The lines to copy are those in the records below that hold the word "Given".

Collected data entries
····················

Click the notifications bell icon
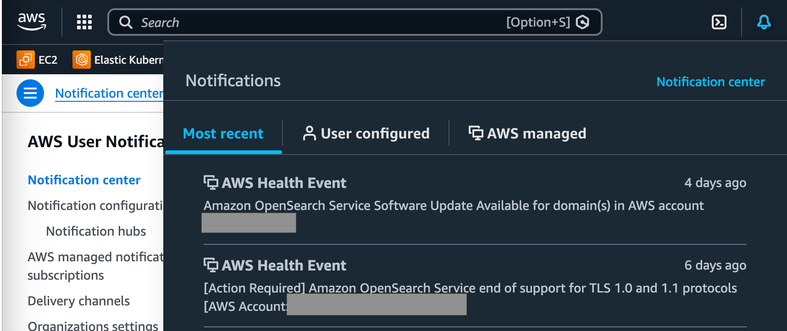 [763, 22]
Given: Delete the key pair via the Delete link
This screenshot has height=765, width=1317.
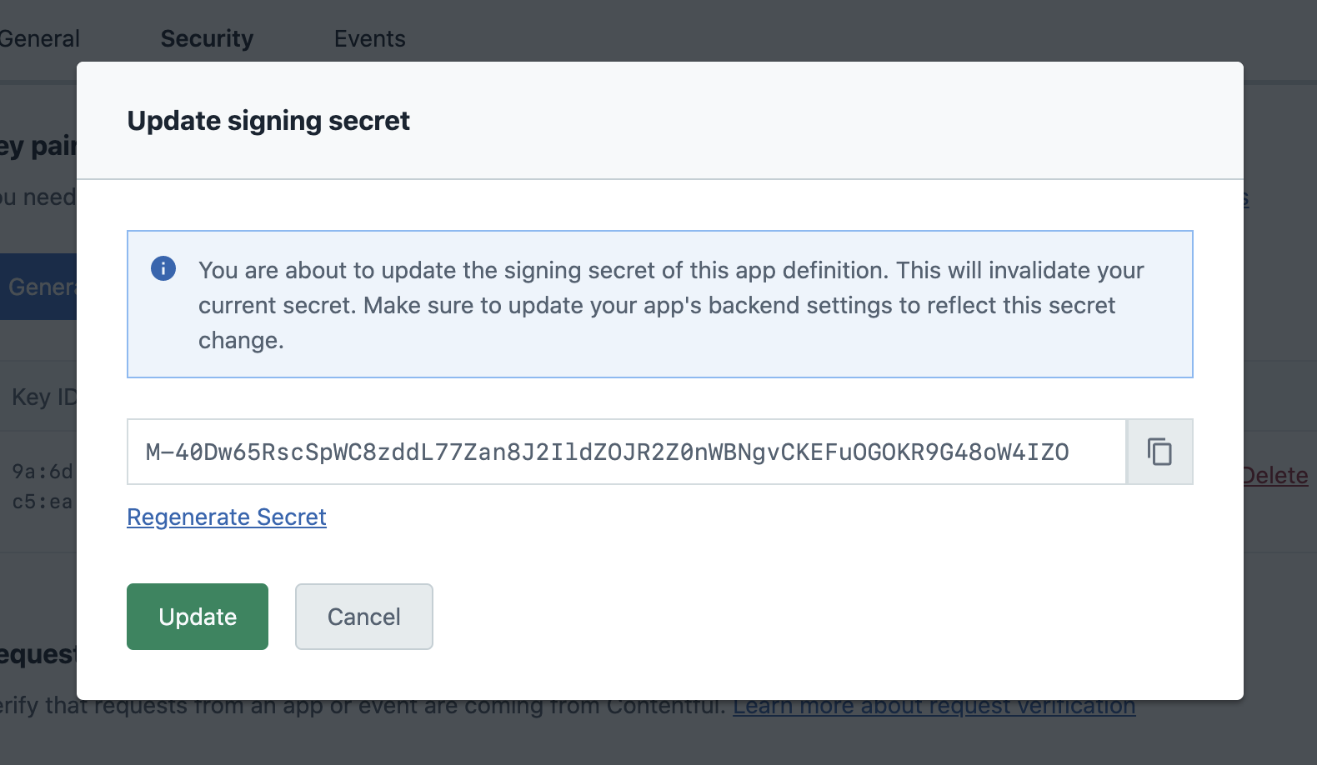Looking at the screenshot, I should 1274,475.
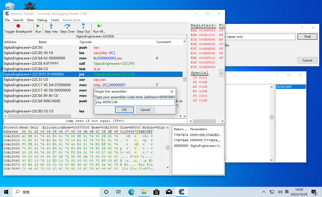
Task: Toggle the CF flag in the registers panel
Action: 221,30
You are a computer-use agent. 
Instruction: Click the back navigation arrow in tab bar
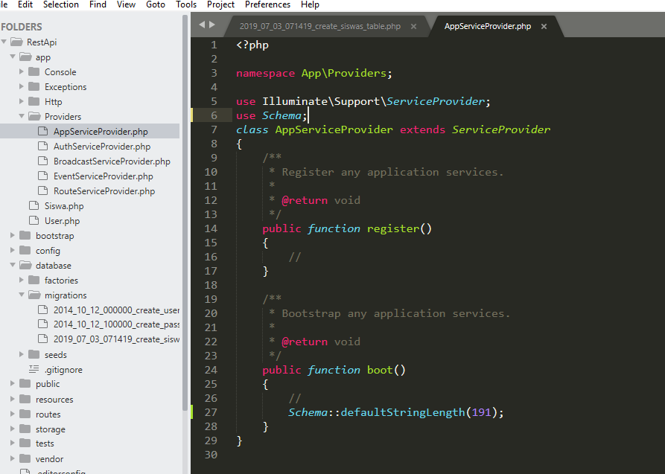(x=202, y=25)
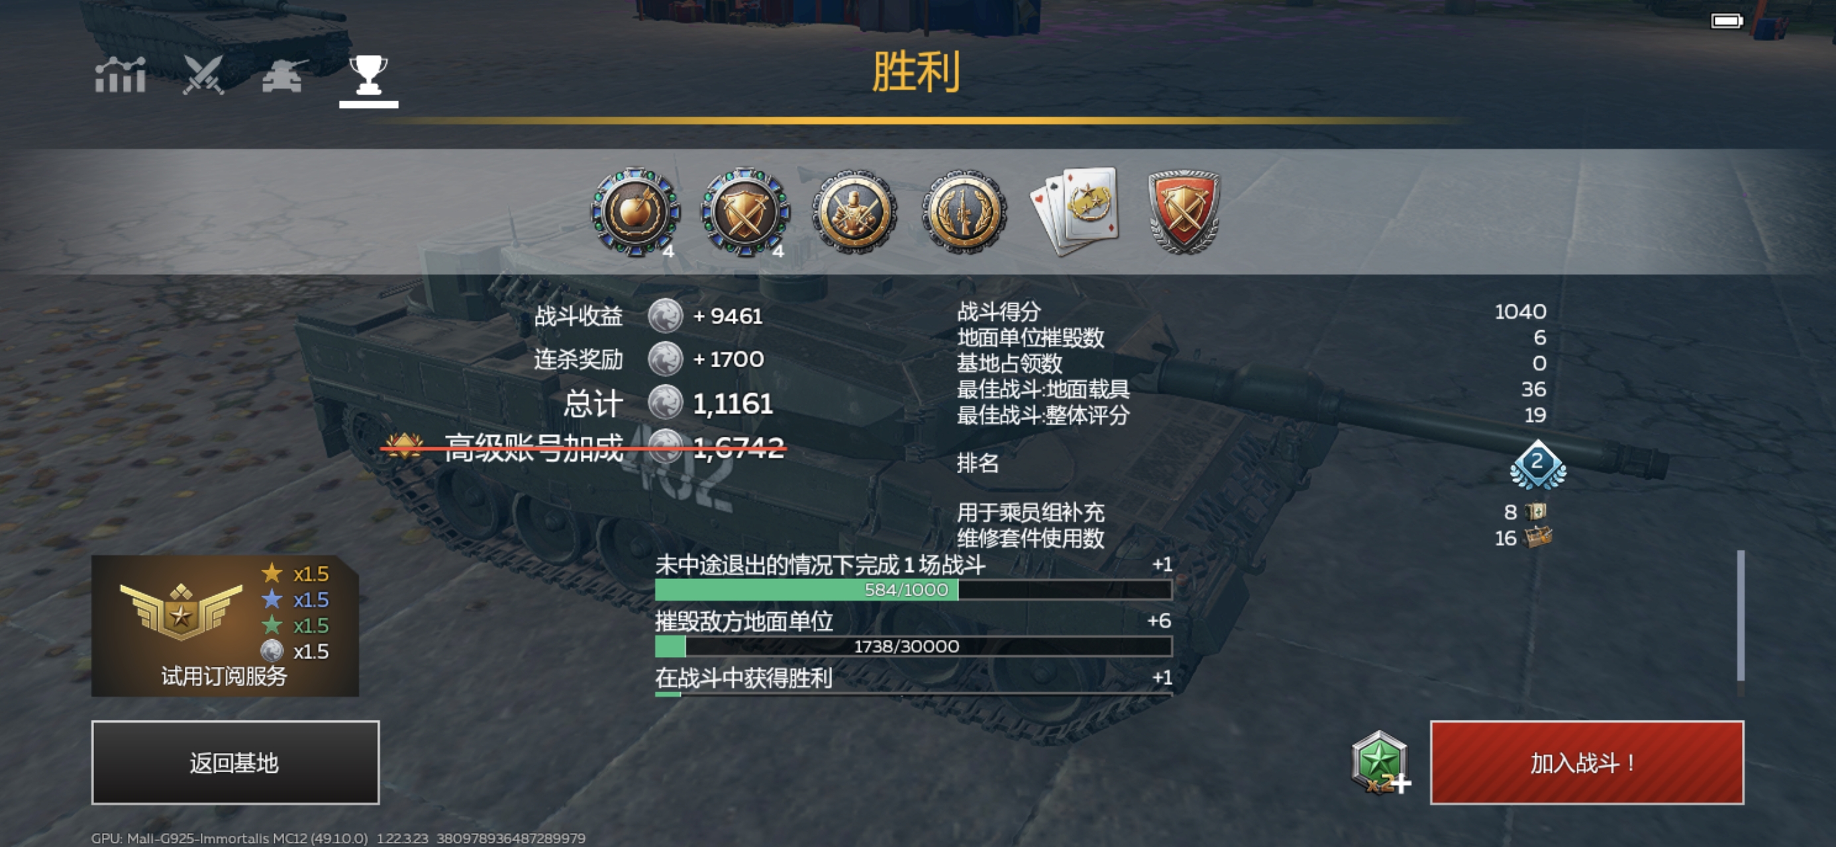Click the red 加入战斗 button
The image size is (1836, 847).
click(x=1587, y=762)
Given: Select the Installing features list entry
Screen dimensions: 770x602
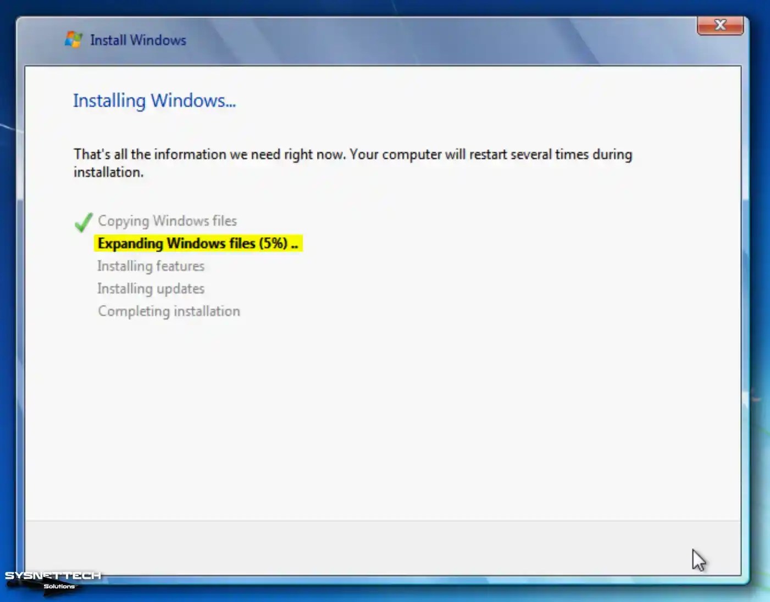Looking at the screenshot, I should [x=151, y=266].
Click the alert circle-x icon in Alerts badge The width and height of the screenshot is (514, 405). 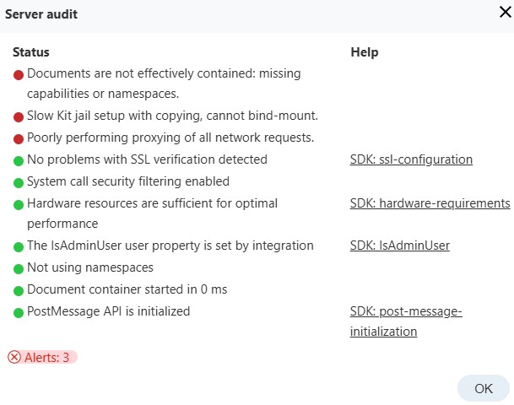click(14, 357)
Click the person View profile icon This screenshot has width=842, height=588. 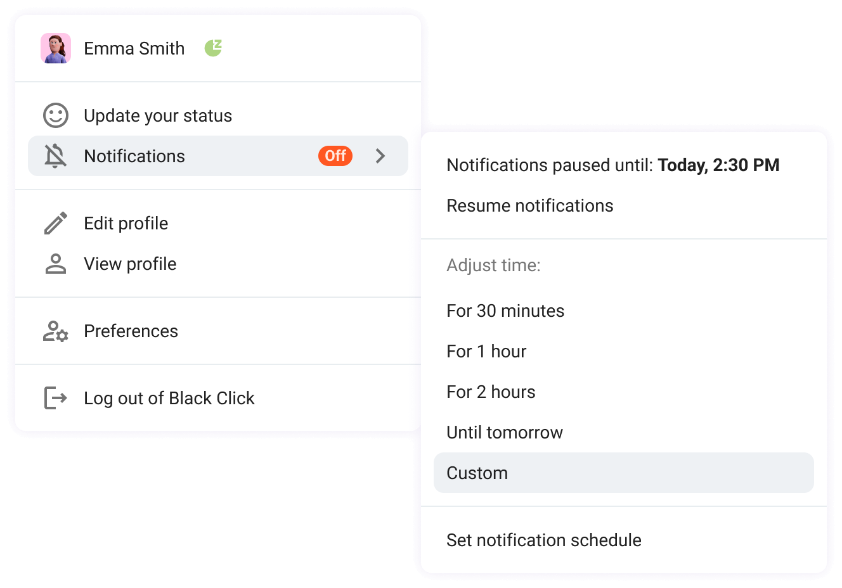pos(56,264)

····················

ANSWER SPACE —
Given: Delete the key pair via the Delete link
Given: Select the Installing features list entry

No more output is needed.